3者は、そうした現状の中、持続的に世界に通用するレベルの付加価値を創出し続けるためには、学術研究の成果を社会価値へと転換するスピードと、人の可能性を拡張するAI技術の創出が不可欠であるとし、それぞれの強みを持ち寄った、強い産学連携の取り組みとして「連携講座の開設」と「協働研究所の設置」を実施。

今回の産学連携は、単なる個別プロジェクトにとどまらず、知と産業が結びつくことで日本から世界に新たなAIの価値を発信するためのモデルケースとなることを目指しており、まずは連携講座において先端AI論文を実装できる人材を安定的に育成し、さらに協働研究所で研究・開発を行うことにより、日本・世界トップレベルのAI技術者を育成。

今回のプロジェクトでは、基礎的なAI人材育成から、世界に通用する人材の育成の「橋渡し」を目的としていること、また、3者を結ぶ「架け橋」であり、さらに、ホンダが得意とする実世界(リアル)のハードと、両大学が得意とする知能化を結びつける「架け橋」でもあることから「BRIDGE(ブリッジ)」と命名された。

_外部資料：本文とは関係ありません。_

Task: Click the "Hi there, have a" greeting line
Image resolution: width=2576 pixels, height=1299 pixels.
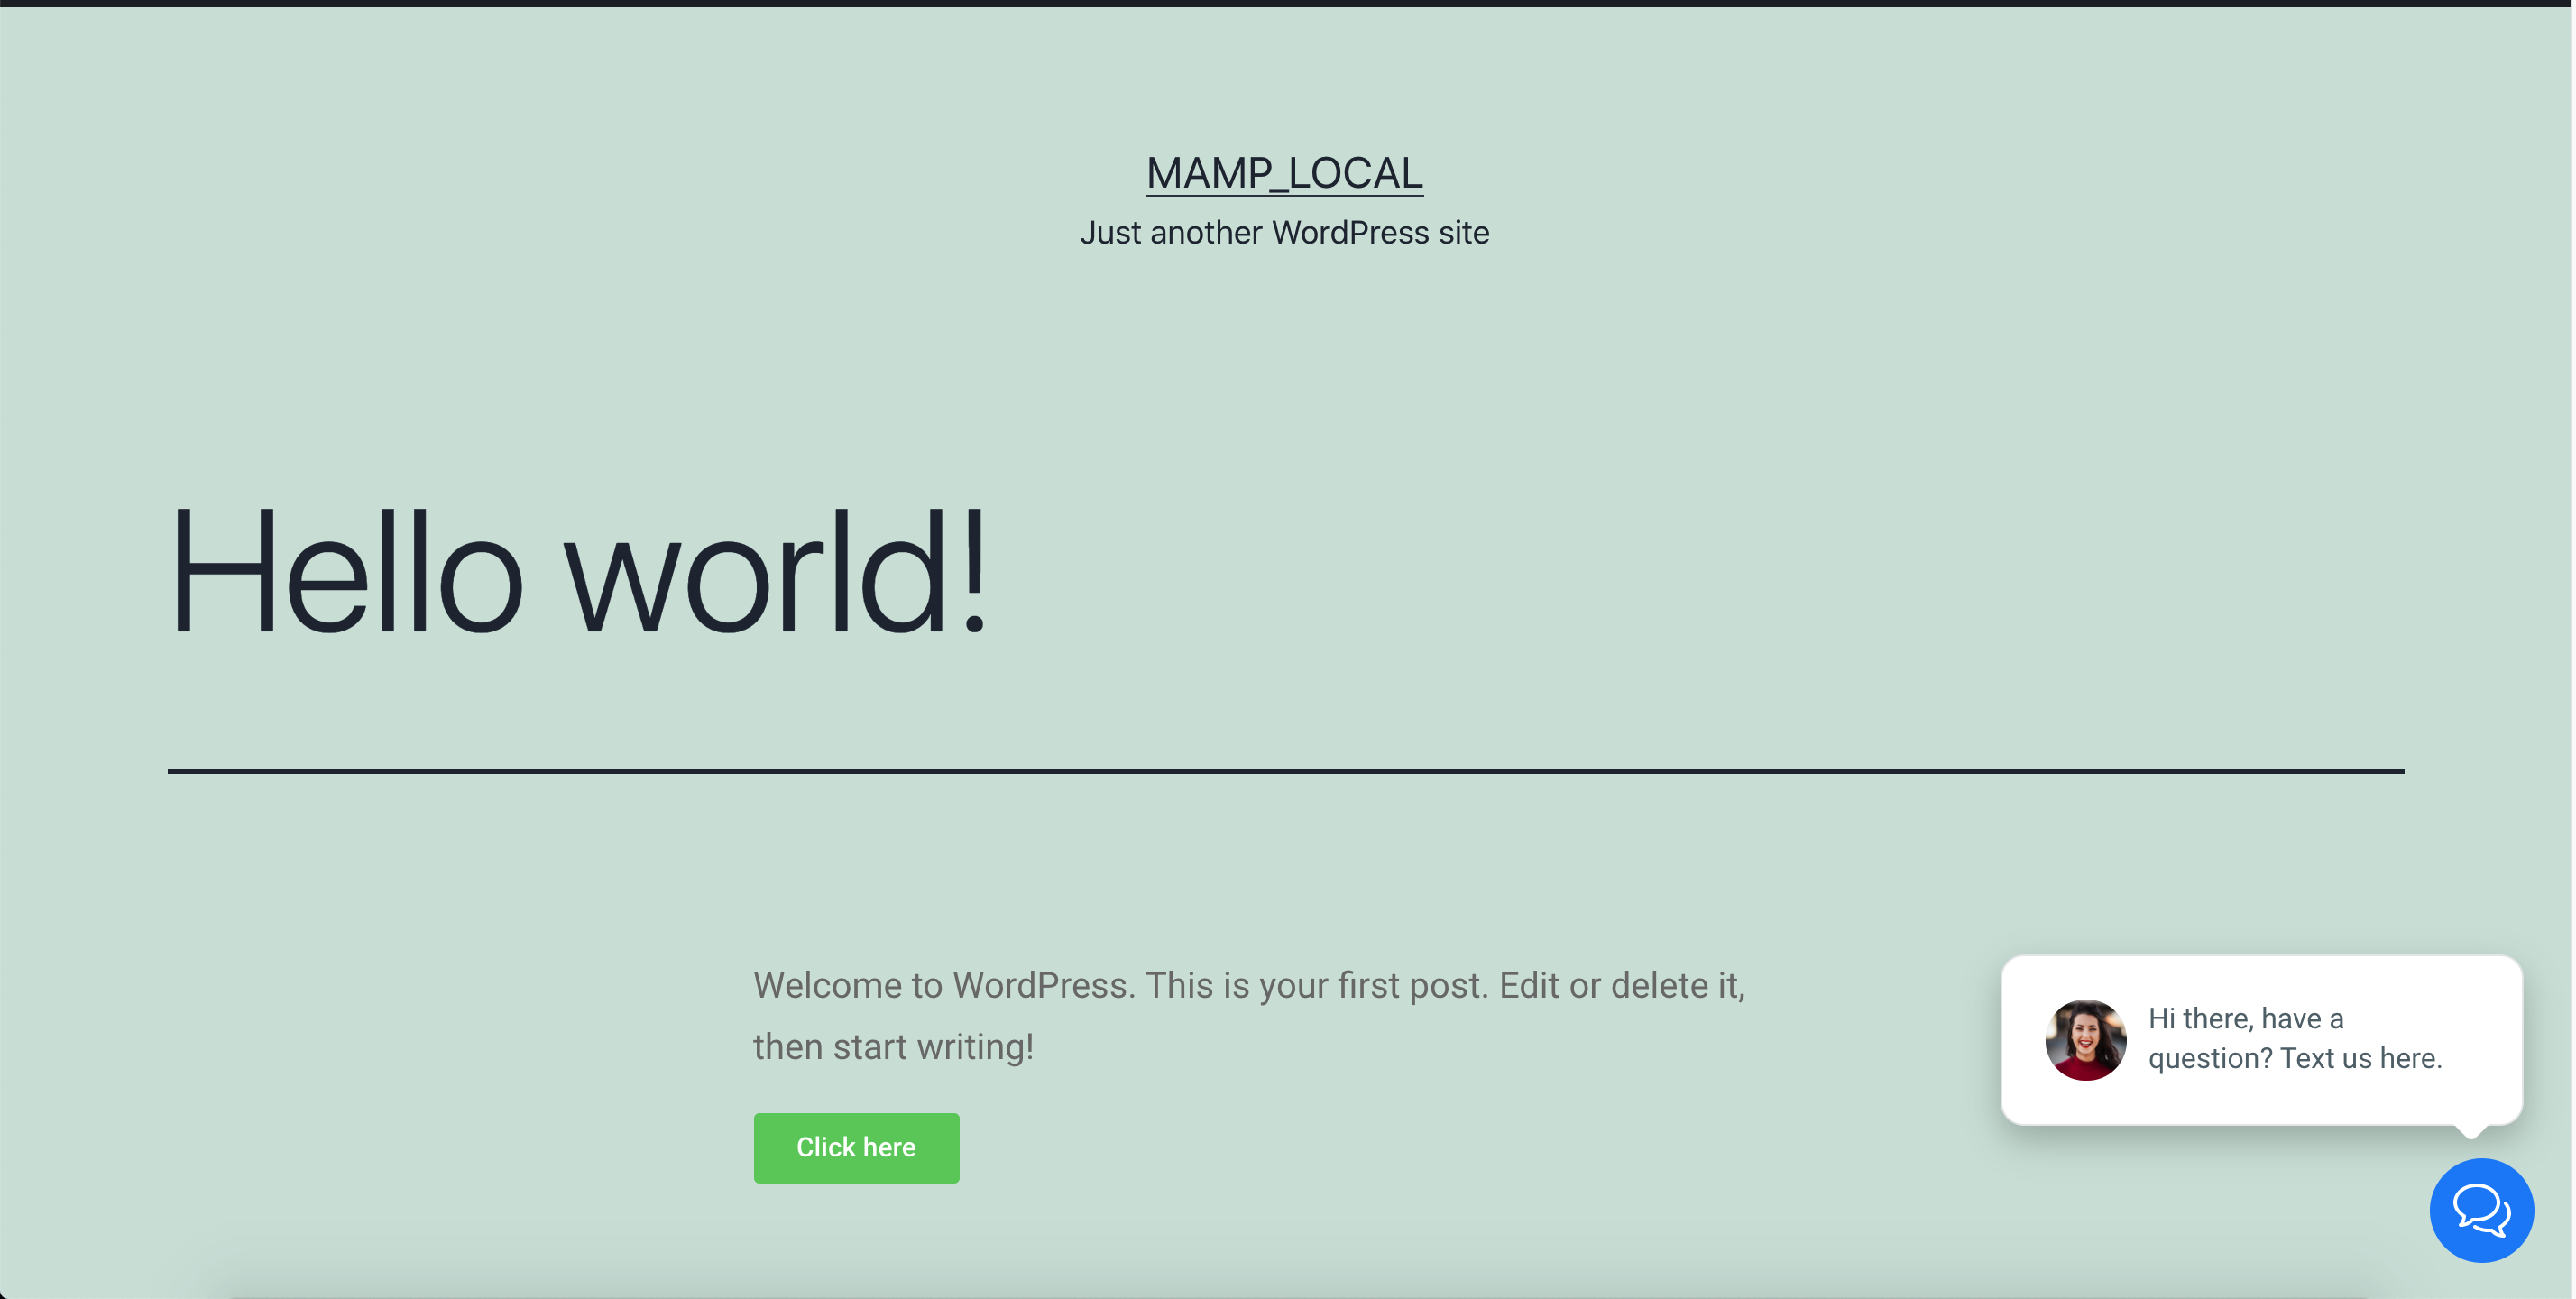Action: [x=2245, y=1018]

3者は今後も連携を深化させ、AI技術を通じて人の可能性を拡張し、社会に新たな価値の提供を継続すると述べている。

 

産学連携の概要>

連携講座の開設

2026年4月より、慶應義塾大学と大阪大学の大学院生およびホンダの技術者を対象に開設。3者が大学の研究者と企業のエンジニアの立場から教育に参画し、それぞれの特性を生かして理論と実践を往還しながら「今、世界で通用するAI技術」を学べる環境を構築。講座を通じて、学術界と産業界の双方を理解し、将来のAI研究・開発・社会実装を牽引できる高度AI人材の育成を目指す。

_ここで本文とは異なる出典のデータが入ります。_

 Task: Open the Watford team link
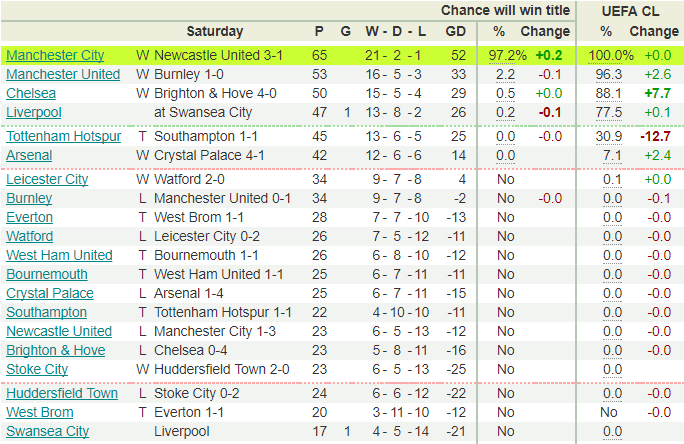pyautogui.click(x=30, y=236)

同講座では日本でも例の少ない取り組みとして、慶應義塾大学と大阪大学の両大学が1つの講義を共同で開講し、講義は同じ曜日・同じ時限に、東西それぞれのキャンパスで同時に実施。全14回程度の授業のうち、6回ずつ慶應義塾大学と大阪大学の教員、残り2回をホンダの従業員がそれぞれ担当する。

協働研究所の設置

協働研究所では、最先端AI技術の研究開発を推進。ホンダが慶應義塾大学および大阪大学と連携して共同研究を行う施設として設置され、ホンダが保有するモビリティをはじめとする実世界(リアル)で生成される多様なデータと、両大学が強みとするAI理論・データ解析技術を融合し、信頼性や説明可能性を備えたAI技術の創出に取り組む。研究成果については論文発表にとどめることなく、社会実装を見据えた開発と検証を進めることで、研究と実装が循環する新たな研究モデルの確立を目指す。

ホンダと慶應義塾大学の研究について

ホンダと慶應義塾大学は、人の意図や感情を理解し、寄り添う存在として機能する「自我を持つAI(BuddyAI)」の研究を推進し、人とAIが共生する社会の実現を目指す。研究所は慶應義塾大学の矢上キャンパスに設置。

◆ホンダと大阪大学の研究について

ホンダと大阪大学は、モビリティから得られる多様なリアルデータと、マルチモーダル深層学習および知識構造化技術を組み合わせ、説明可能性を備えた信頼性の高いAI技術の研究開発に取り組む。研究所は大阪大学吹田キャンパスに設置。